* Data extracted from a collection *
- Opening Delimiter -
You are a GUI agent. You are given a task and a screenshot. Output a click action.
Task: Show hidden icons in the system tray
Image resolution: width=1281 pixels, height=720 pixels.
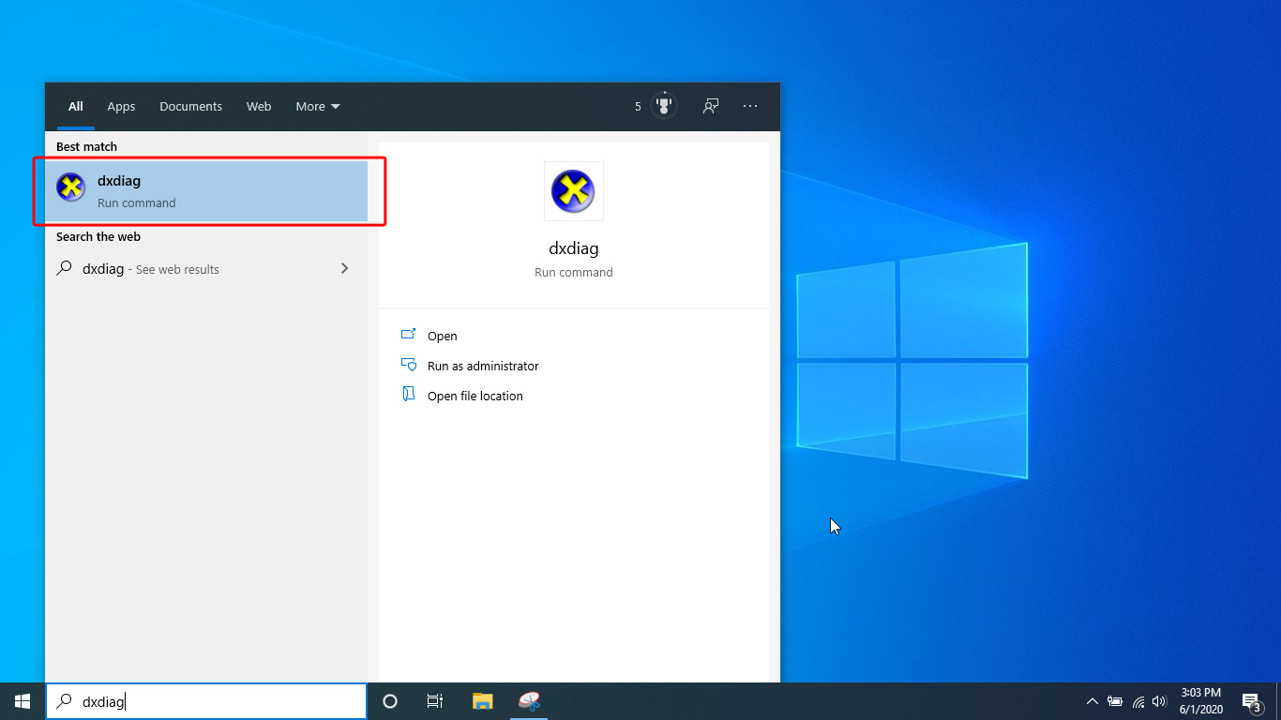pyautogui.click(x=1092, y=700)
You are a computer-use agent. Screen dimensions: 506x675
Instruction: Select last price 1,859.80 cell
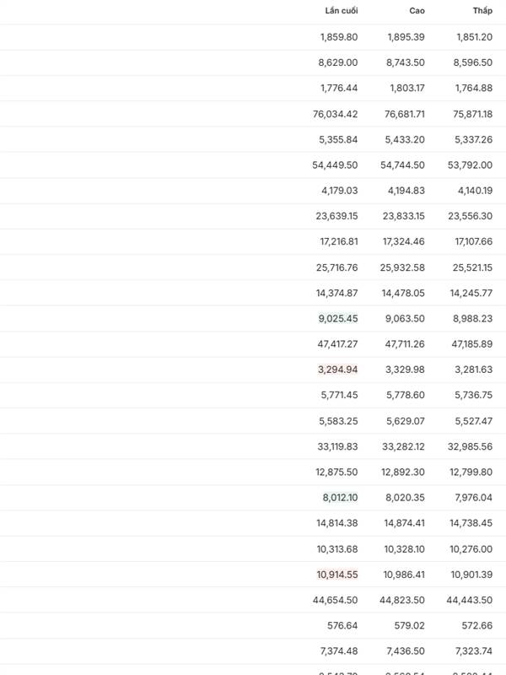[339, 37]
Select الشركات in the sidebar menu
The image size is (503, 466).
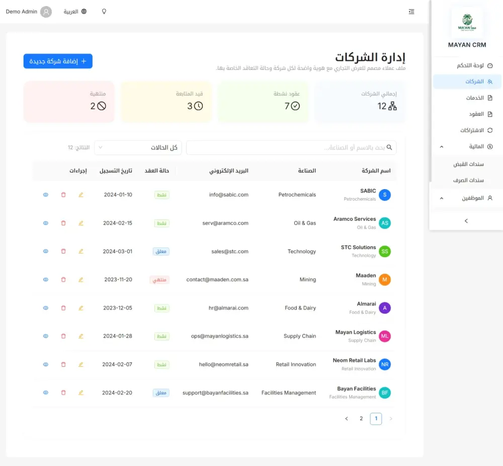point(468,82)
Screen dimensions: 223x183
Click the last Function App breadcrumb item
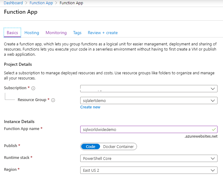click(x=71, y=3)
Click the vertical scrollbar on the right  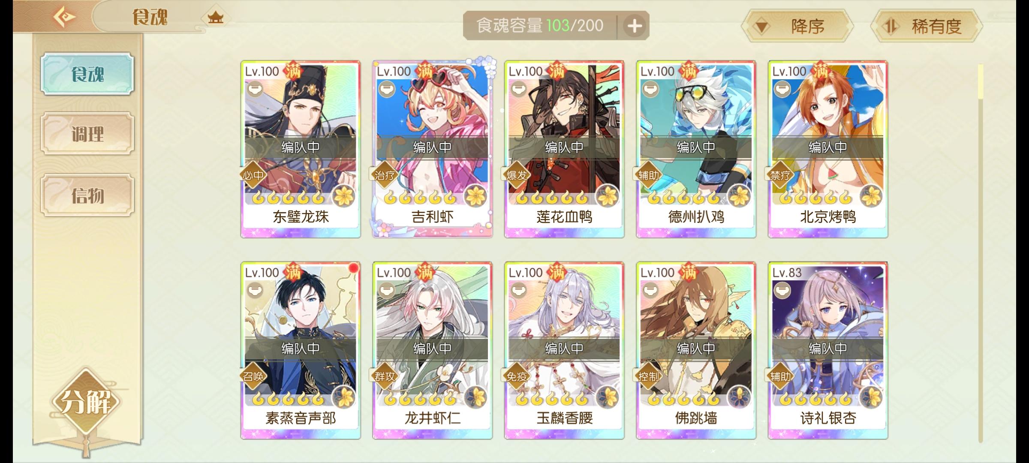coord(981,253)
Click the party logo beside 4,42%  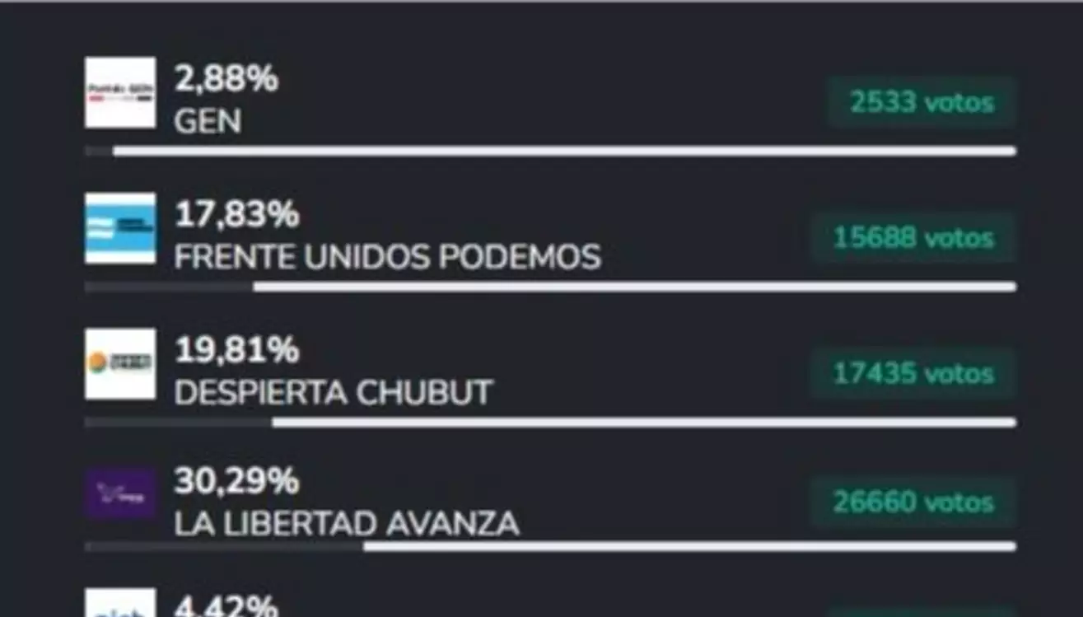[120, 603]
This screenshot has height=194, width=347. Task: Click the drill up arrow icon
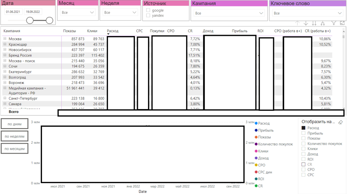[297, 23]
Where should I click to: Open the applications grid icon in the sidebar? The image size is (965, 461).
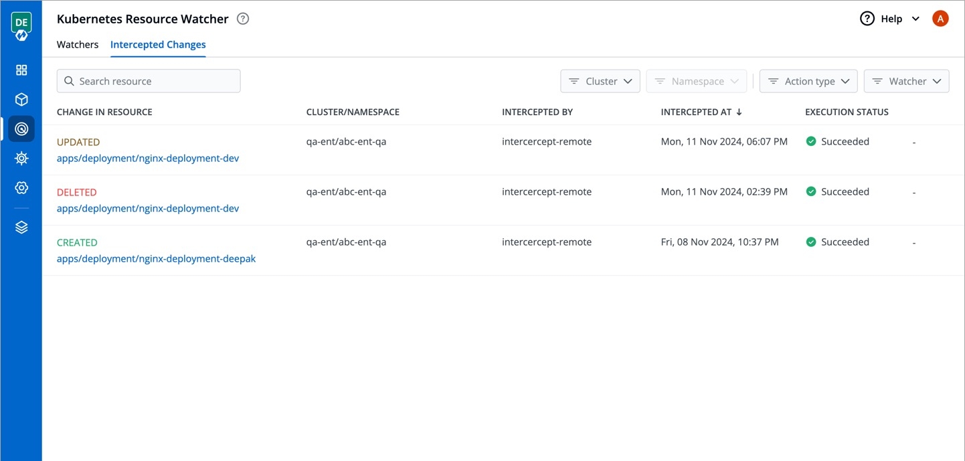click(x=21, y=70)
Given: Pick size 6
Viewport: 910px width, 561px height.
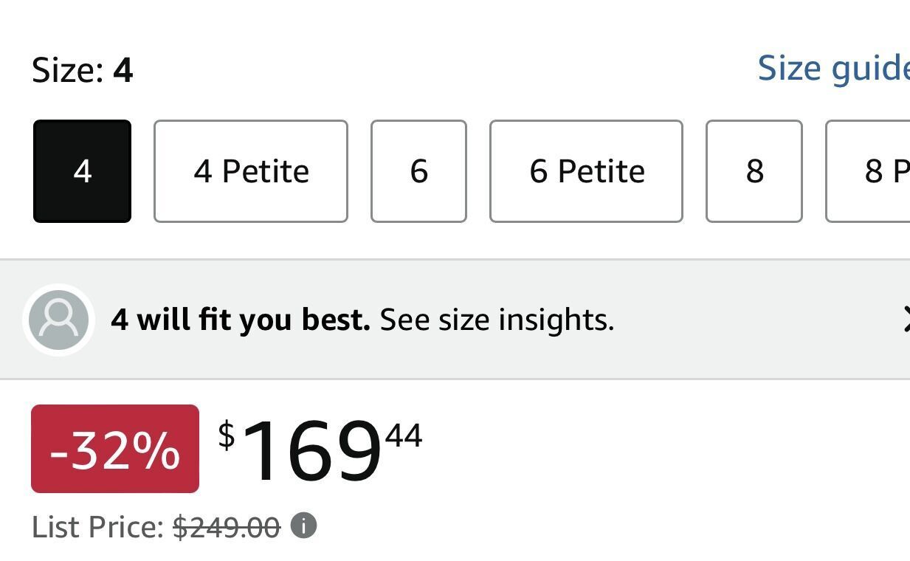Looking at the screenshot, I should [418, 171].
- Closing Delimiter -
- Opening Delimiter -
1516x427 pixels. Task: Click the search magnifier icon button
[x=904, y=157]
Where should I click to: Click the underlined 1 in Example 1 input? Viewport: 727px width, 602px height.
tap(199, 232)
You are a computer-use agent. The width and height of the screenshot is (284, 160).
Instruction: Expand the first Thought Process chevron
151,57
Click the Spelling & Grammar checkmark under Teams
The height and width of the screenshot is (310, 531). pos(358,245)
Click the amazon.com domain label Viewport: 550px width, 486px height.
- Closing Delimiter -
- Opening Delimiter -
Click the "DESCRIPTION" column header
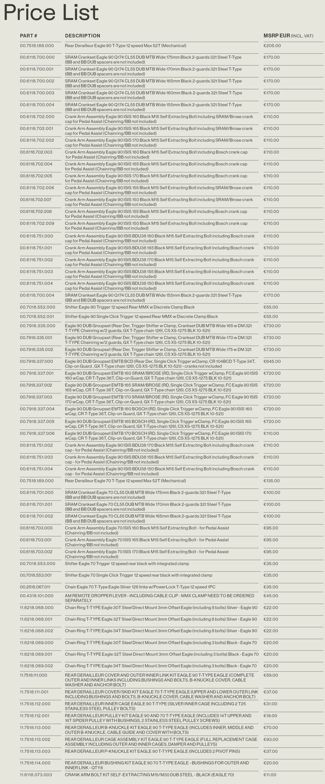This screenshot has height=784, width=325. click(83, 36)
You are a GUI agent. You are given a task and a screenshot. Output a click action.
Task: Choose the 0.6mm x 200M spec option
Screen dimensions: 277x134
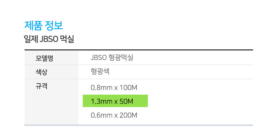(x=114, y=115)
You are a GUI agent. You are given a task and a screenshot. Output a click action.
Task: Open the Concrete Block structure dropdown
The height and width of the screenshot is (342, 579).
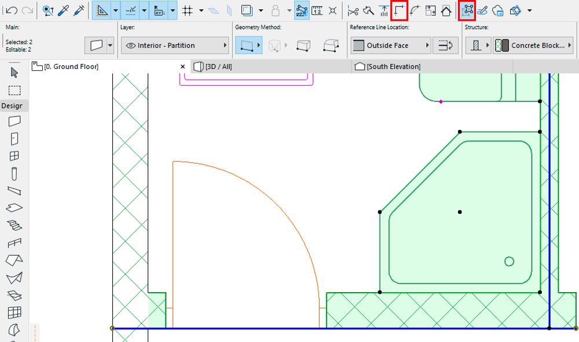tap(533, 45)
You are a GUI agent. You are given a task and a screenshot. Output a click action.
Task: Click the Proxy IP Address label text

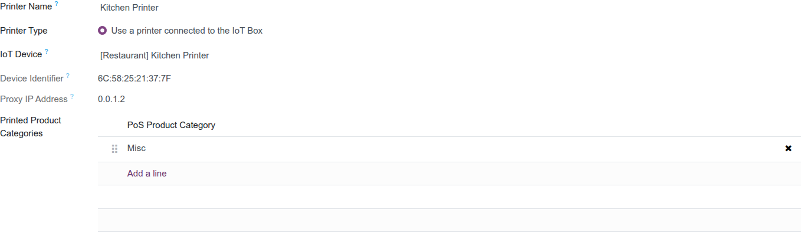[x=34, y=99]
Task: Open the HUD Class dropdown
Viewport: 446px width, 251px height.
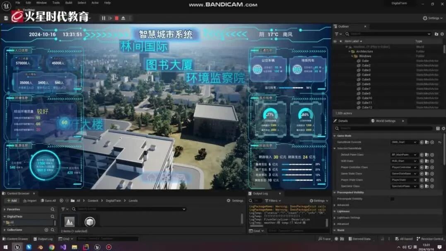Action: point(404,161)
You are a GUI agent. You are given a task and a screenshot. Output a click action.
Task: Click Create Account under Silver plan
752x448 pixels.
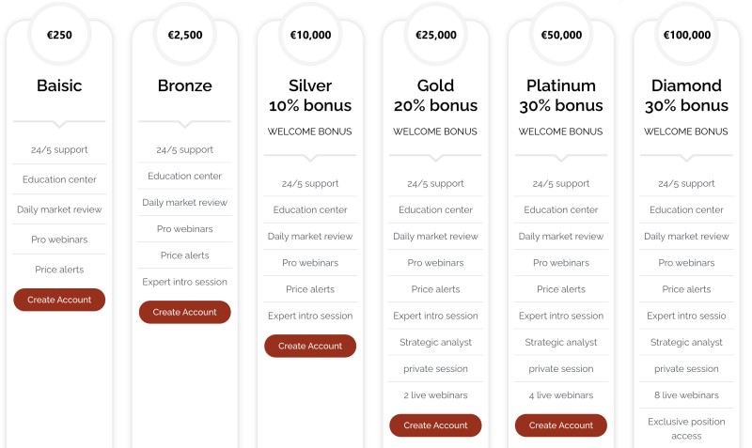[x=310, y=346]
- Closing Delimiter -
* Task instructions *
The only acceptable answer is a number: how many lines in the data above hold the word "computer".

* Exercise result *
2